After locating the line with "Gottesdienst zum Eidg." in the records below, print it and every line after it exactly.
[[ RECORDS FOR PROCESSING, beginning ]]
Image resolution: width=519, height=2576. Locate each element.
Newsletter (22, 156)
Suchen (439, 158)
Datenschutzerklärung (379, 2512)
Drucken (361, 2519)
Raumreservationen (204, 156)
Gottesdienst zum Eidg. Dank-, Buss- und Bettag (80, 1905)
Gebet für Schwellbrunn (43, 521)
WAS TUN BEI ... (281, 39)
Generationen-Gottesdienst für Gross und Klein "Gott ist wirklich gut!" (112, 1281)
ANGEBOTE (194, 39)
[[ RECORDS FOR PROCESSING, end ]]
**REPLY TO THE EXERCISE**
Gottesdienst zum Eidg. Dank-, Buss- und Bettag (80, 1905)
Gebet für Schwellbrunn (43, 521)
WAS TUN BEI ... (281, 39)
Generationen-Gottesdienst für Gross und Klein "Gott ist wirklich gut!" (112, 1281)
ANGEBOTE (194, 39)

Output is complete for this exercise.